▶ [REQUEST]:
Please output the rows below verbatim, beginning at the line that contains "Task: Click the" and stopping after the line that contains "Image resolution: width=640".

▶ [MATERIALS PROVIDED]:
○ ○ ○

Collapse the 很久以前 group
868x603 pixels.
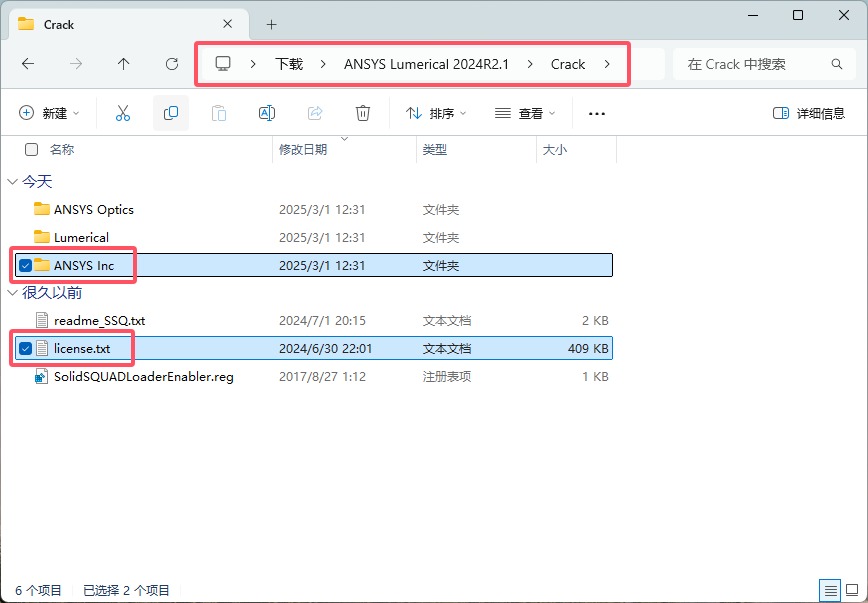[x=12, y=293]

○ ○ ○

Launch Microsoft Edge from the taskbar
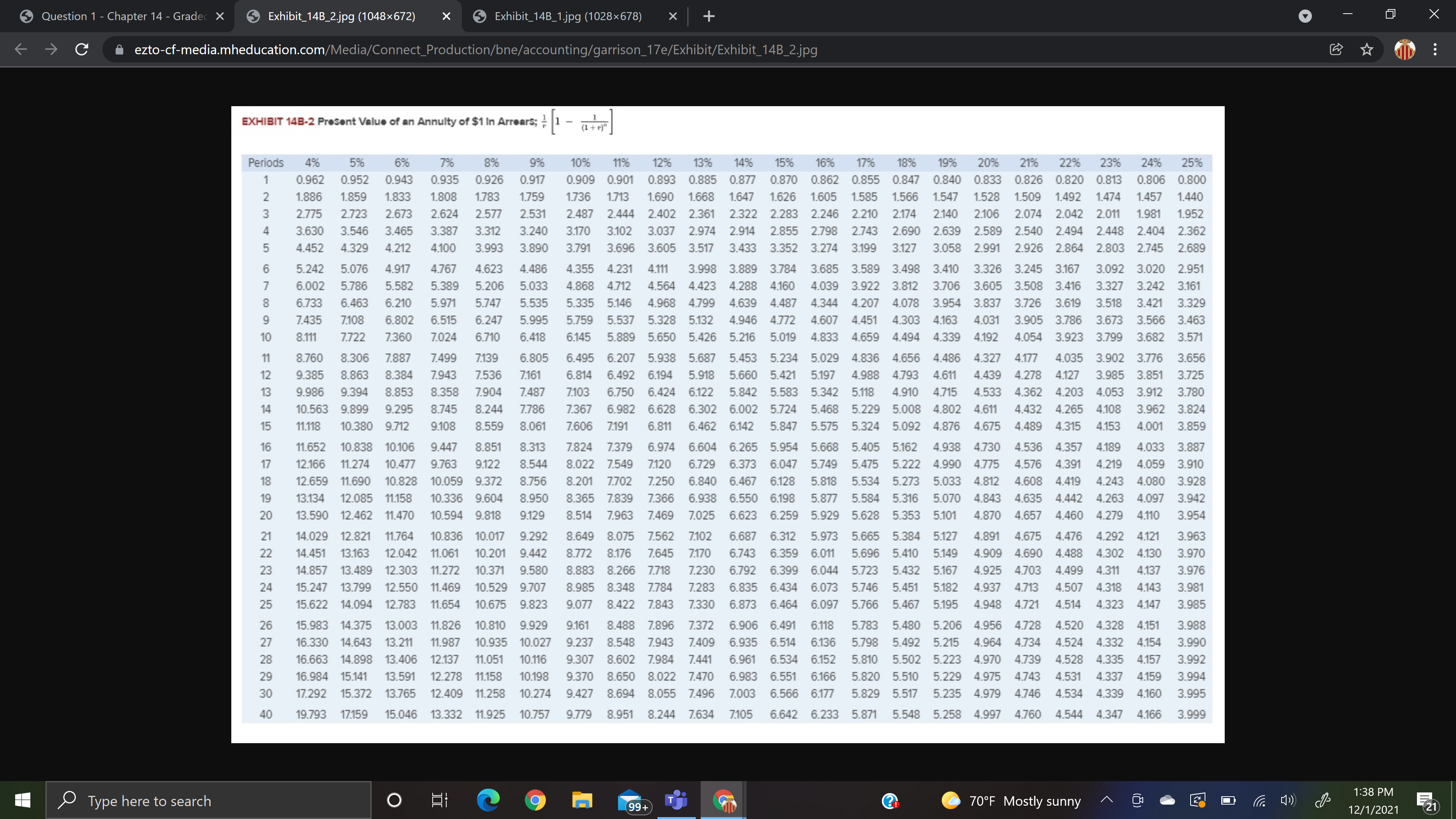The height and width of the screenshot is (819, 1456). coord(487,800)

○ ○ ○

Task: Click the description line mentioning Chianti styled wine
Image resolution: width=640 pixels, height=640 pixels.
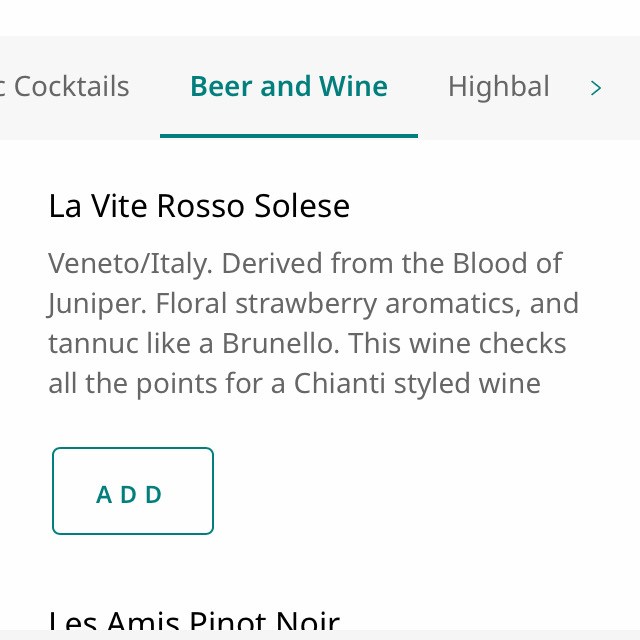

○ ○ ○

▶ [FULL SOLUTION]:
Task: Click the description line mentioning Chianti styled wine
Image resolution: width=640 pixels, height=640 pixels.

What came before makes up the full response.